The statement raised a number of questions, and I attempted to get some clarity from the ministry. I waited seven days, but when I received the response last week from the communications department at the ministry, I’m afraid I found it less than forthcoming about the ministries real plans.
One of the key questions I asked was what kind of risk Mr. O’Toole was referring to in his statement “Resource monitoring programs will be re-designed to reduce delivery costs.
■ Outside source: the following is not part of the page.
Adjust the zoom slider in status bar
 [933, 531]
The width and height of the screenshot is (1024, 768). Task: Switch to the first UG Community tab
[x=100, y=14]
These programs will be consistent with the ministry’s higher tolerance to risk and the move to landscape level planning.”
I received a five-part response to this one part question, the most definitive part being the following - “The MNR will not compromise on our mandate of ecosystem protection.”
This was followed by part 2, which was about how MNR service will be modernized: “Taking a risk-based approach would allow MNR to better prioritise decision-making and resource allocation within broader ecosystem considerations.”
That left me confused. Exactly how does a ‘risk-based approach’ relate to ‘higher tolerance to risk’?
This was followed by the standard spiel about holding public consultation before any changes are made. The answer concludes by saying that in the future the MNR will be focussing on “core business lines of fish and wildlife, endangered species protection, forestry, Crown land management, water, parks and protected areas, non-renewable resources, and public safety.
Aside from my own frustration at not being able to get a straight answer to my question – I still have no idea what risks will be more highly tolerated by the MNR - the last part of the ministry’s answer is simply not credible at all.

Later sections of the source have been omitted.